I trained a transformer model on a simple seq2seq task. Since, my source and target sequences are much larger than 1024, I used --max-source-positions 3000 and --max-target-positions 3000 while training. The model trains well. But when I am using fairseq-generate to make predictions on the test set, it throws an exception saying: Size of sample #608 is invalid (=(1012, 1092)) since max_positions=(1024, 1024), skip this example with --skip-invalid-size-inputs-valid-test.
I am using the following command for fairseq-generate:
fairseq-generate \
--path experiments/$EXP_NAME/checkpoints/checkpoint_best.pt \
--quiet \--max
--results-path experiments/$EXP_NAME/results \
--beam 5 \
--max-len-a 3000 \
--max-len-b 3000 \
data-bin/char_level/
Is this a Bug or am I missing something?
Thanks
You need to set --max-source-positions and --max-target-positions for fairseq-generate, otherwise they will default to DEFAULT_MAX_SOURCE_POSITIONS in the given model.py file. --max-len-a and --max-len-b control the max length of what you generate, not your input: the max output length is --max-len-a * x + --max-len-b where x is the size of the source input.
Thank you @Alex-Fabbri . I think I made a mistake while trying that out.
Does src seq_len include padding or EOS? I set max-len-a to 2 and max-len-b to -2. When I feed seq ".", I got "00" generated by fairseq. 2 * 1 - 2 = 0. The output should be None.
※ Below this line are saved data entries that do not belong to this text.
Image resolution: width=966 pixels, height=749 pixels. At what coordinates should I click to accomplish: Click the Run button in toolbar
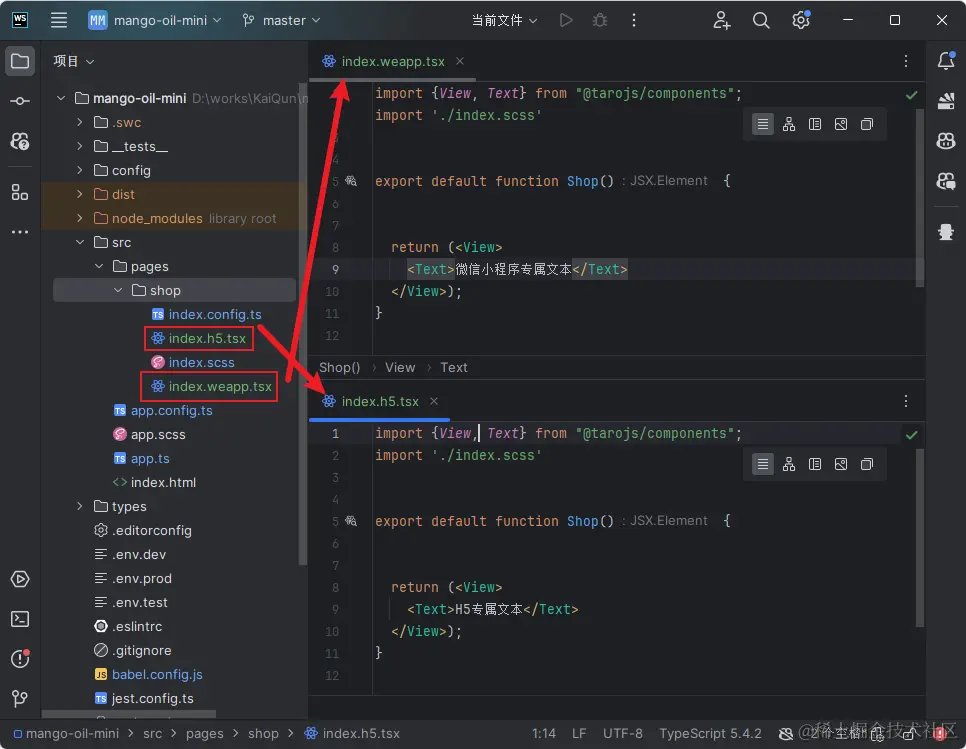coord(566,20)
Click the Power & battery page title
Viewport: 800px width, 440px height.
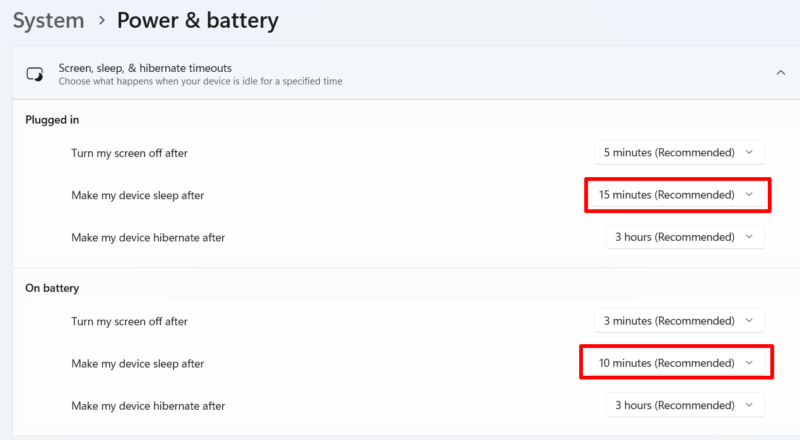tap(198, 20)
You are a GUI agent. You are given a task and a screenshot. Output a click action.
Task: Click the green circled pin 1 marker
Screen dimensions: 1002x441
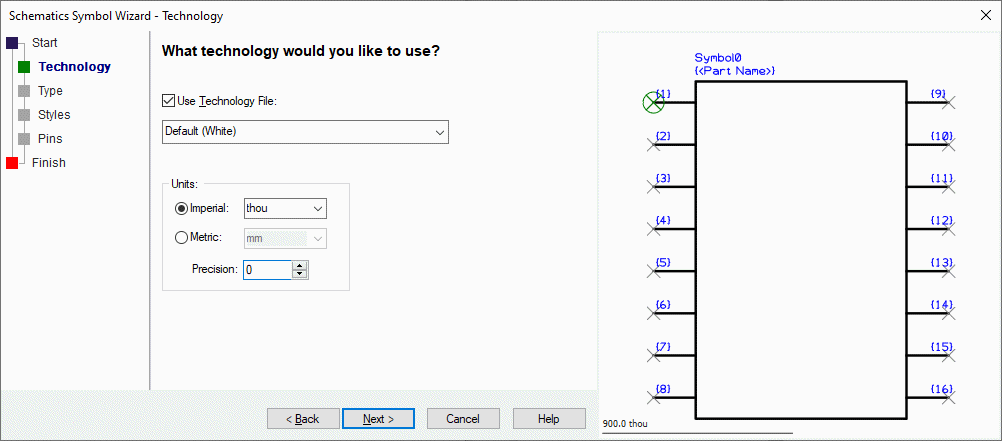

I am confused.
By the way, where is the code parsing the max-len-a and max-len-b args ? Thank you @Alex-Fabbri
@JaireYu Check out the code here up to about line 237. Looks like src_len used in the max_len calculation does include padding/EOS.
Thank you for your reply! @Alex-Fabbri. I think I understand it. The input sequence length x includes EOS, while the output length y does not include EOS. And max(y) = ax + b.